◆ **WORK TO COMPLETE**:
Rename "Triggers" to "Workflows" in the records from their first line through the line containing "Action: 1426,60", leaving everything else unchanged. Return those lines only.

== EXTRACTED INFORMATION

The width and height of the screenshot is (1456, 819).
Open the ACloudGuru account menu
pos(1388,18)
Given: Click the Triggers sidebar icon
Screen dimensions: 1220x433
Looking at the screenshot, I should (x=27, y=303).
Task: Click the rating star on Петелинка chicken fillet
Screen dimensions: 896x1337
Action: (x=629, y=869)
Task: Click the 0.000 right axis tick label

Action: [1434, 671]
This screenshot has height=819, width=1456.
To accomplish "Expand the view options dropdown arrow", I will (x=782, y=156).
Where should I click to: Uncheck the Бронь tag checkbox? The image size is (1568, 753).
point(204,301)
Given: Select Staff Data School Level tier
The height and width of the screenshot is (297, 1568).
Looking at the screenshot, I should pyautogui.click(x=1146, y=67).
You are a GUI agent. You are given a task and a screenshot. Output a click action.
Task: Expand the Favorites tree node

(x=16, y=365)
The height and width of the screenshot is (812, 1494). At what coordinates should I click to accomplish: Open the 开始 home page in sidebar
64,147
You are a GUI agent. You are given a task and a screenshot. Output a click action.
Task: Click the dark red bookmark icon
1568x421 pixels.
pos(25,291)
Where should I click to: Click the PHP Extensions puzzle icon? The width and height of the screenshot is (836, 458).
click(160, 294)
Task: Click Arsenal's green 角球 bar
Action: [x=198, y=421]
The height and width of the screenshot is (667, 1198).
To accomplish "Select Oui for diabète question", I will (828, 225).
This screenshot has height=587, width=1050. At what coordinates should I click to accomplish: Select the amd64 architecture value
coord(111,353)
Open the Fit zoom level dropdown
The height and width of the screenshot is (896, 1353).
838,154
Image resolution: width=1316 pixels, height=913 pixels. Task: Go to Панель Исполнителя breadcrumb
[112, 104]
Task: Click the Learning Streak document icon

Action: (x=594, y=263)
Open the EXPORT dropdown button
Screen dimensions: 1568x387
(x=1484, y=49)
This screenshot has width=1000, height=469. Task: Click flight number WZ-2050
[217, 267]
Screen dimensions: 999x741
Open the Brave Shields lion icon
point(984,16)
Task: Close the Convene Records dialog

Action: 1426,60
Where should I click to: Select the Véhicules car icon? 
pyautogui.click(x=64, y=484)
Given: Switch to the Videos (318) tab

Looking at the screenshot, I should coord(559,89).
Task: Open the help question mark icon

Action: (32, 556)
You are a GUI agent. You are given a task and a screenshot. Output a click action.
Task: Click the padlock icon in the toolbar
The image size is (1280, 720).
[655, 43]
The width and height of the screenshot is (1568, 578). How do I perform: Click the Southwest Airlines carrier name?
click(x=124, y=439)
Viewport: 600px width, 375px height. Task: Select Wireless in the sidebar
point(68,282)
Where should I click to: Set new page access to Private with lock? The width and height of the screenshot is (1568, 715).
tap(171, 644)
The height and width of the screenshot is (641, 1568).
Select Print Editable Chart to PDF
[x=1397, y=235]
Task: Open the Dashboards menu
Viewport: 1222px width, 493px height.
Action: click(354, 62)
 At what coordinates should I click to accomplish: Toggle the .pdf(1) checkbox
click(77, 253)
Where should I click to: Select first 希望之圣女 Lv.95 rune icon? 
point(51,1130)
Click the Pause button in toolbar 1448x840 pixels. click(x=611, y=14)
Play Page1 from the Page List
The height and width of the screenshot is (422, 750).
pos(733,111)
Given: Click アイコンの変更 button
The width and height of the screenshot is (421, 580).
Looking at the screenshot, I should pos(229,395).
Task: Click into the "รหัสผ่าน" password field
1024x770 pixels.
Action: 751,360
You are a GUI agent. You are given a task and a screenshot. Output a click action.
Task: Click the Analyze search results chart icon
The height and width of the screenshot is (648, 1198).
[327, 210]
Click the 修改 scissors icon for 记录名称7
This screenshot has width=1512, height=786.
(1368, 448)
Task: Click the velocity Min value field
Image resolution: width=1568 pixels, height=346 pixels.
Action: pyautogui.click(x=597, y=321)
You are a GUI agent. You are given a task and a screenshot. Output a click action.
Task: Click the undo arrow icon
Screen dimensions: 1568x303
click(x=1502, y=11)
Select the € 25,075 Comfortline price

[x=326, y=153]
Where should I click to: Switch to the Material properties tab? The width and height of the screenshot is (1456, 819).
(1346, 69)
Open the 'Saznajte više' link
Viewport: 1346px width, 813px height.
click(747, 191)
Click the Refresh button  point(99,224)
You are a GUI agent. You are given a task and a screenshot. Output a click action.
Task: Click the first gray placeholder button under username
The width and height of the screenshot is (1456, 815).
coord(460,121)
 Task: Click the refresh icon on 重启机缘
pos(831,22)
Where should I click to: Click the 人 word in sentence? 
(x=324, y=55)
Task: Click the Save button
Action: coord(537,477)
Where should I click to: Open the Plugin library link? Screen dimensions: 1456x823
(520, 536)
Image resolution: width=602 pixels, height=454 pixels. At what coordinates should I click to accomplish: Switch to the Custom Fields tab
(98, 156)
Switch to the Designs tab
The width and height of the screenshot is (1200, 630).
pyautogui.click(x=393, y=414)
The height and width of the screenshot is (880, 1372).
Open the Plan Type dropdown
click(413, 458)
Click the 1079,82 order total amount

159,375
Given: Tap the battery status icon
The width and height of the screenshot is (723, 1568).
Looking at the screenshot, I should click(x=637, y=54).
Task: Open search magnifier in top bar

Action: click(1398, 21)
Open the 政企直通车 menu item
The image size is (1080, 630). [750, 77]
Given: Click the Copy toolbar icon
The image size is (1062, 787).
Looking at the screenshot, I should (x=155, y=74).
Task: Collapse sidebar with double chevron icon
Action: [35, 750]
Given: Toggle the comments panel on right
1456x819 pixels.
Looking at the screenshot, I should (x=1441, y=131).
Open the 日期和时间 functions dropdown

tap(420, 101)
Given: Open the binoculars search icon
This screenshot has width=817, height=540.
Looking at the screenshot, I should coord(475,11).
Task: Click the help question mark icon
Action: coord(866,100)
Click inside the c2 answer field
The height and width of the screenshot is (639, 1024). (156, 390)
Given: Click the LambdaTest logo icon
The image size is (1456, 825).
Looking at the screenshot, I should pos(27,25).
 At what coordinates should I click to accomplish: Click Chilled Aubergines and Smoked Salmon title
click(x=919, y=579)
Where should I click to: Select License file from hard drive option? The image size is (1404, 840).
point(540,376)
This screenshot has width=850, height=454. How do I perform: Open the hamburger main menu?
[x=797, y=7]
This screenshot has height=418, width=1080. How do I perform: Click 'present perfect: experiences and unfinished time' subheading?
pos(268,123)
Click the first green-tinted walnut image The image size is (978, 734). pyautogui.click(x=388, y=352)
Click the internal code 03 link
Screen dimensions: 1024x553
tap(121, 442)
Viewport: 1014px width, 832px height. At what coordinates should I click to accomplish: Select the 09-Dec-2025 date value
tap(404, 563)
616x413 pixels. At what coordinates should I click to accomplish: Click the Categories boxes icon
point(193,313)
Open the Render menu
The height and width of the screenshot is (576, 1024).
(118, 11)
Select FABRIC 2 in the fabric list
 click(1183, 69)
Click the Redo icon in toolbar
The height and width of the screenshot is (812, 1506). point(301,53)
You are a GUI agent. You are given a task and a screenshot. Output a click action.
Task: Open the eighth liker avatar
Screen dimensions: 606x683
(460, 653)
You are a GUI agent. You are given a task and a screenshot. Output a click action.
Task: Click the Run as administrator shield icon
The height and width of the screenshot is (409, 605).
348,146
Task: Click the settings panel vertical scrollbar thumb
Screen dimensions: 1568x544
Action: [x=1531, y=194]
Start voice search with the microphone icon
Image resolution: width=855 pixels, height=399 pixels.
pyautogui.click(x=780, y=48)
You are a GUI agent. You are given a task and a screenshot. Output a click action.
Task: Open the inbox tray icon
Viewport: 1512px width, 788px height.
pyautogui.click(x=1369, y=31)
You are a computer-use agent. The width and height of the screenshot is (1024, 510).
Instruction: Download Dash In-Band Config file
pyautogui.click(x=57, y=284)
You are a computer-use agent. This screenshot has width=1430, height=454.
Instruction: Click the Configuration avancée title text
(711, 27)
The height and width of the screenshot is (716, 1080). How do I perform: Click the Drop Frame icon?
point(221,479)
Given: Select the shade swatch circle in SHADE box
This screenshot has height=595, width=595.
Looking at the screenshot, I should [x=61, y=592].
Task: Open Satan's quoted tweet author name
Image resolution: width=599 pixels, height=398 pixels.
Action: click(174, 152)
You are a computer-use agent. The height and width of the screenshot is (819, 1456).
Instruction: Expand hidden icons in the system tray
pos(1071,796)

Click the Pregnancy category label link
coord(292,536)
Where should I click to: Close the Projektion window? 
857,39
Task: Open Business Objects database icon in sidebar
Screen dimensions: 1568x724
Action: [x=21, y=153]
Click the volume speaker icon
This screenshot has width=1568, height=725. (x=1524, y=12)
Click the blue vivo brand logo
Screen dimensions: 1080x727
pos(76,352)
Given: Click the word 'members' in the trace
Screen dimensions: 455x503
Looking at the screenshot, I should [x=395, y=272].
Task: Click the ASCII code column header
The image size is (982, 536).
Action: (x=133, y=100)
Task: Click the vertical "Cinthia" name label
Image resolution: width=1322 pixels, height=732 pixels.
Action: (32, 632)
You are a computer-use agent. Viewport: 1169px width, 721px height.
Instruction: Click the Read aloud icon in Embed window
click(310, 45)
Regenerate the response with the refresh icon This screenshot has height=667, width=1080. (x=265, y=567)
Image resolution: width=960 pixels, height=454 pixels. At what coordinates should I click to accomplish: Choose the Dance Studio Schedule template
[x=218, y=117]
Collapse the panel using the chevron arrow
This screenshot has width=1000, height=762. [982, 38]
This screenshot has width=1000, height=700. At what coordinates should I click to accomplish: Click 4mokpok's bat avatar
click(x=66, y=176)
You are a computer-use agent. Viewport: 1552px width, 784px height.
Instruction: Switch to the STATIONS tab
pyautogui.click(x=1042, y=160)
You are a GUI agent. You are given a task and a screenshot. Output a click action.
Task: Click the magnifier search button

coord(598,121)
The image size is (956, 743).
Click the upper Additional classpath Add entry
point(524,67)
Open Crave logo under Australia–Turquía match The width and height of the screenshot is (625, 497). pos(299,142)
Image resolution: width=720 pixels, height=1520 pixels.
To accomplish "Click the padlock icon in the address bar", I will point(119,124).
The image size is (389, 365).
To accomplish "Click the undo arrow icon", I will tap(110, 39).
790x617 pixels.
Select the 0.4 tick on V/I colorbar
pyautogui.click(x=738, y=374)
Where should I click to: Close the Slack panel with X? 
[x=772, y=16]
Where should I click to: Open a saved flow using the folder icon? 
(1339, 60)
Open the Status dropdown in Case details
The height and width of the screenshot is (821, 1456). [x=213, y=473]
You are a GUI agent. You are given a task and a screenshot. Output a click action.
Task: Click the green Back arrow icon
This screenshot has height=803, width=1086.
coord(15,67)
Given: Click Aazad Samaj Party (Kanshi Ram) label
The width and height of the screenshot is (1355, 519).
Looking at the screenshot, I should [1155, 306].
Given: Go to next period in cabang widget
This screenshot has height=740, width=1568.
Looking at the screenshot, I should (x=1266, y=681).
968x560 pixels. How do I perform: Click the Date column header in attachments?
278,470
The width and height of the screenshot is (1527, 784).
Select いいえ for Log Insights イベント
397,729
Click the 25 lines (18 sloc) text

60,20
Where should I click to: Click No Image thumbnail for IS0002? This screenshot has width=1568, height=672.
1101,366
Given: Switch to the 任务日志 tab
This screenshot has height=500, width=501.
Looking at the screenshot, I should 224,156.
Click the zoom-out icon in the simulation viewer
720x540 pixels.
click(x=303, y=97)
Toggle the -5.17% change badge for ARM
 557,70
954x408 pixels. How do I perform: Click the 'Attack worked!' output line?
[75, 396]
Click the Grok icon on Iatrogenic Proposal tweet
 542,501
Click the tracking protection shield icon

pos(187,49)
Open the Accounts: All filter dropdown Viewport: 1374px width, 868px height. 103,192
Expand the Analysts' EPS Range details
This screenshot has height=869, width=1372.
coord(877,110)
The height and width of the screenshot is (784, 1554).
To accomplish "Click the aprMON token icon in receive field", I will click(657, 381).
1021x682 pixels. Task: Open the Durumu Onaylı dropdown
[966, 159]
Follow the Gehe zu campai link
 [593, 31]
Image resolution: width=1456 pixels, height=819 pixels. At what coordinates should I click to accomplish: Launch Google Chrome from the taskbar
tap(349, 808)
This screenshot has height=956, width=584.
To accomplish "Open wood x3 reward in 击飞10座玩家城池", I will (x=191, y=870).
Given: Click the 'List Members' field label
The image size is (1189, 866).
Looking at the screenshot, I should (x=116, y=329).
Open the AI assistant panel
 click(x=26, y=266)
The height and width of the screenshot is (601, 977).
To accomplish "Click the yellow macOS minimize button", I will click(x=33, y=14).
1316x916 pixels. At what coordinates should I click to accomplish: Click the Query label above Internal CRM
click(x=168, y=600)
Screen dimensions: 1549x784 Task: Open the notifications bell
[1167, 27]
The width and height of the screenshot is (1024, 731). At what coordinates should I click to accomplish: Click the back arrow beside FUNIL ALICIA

====

◆ **ANSWER FOR THE TASK**:
The width and height of the screenshot is (1456, 819).
Open the ACloudGuru account menu
pos(1388,18)
Given: Click the Workflows sidebar icon
Screen dimensions: 1220x433
Looking at the screenshot, I should (x=27, y=303).
Task: Click the rating star on Петелинка chicken fillet
Screen dimensions: 896x1337
Action: (x=629, y=869)
Task: Click the 0.000 right axis tick label

Action: [1434, 671]
This screenshot has height=819, width=1456.
To accomplish "Expand the view options dropdown arrow", I will (x=782, y=156).
Where should I click to: Uncheck the Бронь tag checkbox? The image size is (1568, 753).
point(204,301)
Given: Select Staff Data School Level tier
The height and width of the screenshot is (297, 1568).
Looking at the screenshot, I should pyautogui.click(x=1146, y=67).
You are a GUI agent. You are given a task and a screenshot. Output a click action.
Task: Expand the Favorites tree node

(x=16, y=365)
The height and width of the screenshot is (812, 1494). At what coordinates should I click to accomplish: Open the 开始 home page in sidebar
64,147
You are a GUI agent. You are given a task and a screenshot. Output a click action.
Task: Click the dark red bookmark icon
1568x421 pixels.
pos(25,291)
Where should I click to: Click the PHP Extensions puzzle icon? The width and height of the screenshot is (836, 458).
click(160, 294)
Task: Click Arsenal's green 角球 bar
Action: [x=198, y=421]
The height and width of the screenshot is (667, 1198).
To accomplish "Select Oui for diabète question", I will (828, 225).
This screenshot has height=587, width=1050. At what coordinates should I click to accomplish: Select the amd64 architecture value
coord(111,353)
Open the Fit zoom level dropdown
The height and width of the screenshot is (896, 1353).
838,154
Image resolution: width=1316 pixels, height=913 pixels. Task: Go to Панель Исполнителя breadcrumb
[112, 104]
Task: Click the Learning Streak document icon

Action: (x=594, y=263)
Open the EXPORT dropdown button
Screen dimensions: 1568x387
(x=1484, y=49)
This screenshot has width=1000, height=469. Task: Click flight number WZ-2050
[217, 267]
Screen dimensions: 999x741
Open the Brave Shields lion icon
point(984,16)
Task: Close the Convene Records dialog

Action: 1426,60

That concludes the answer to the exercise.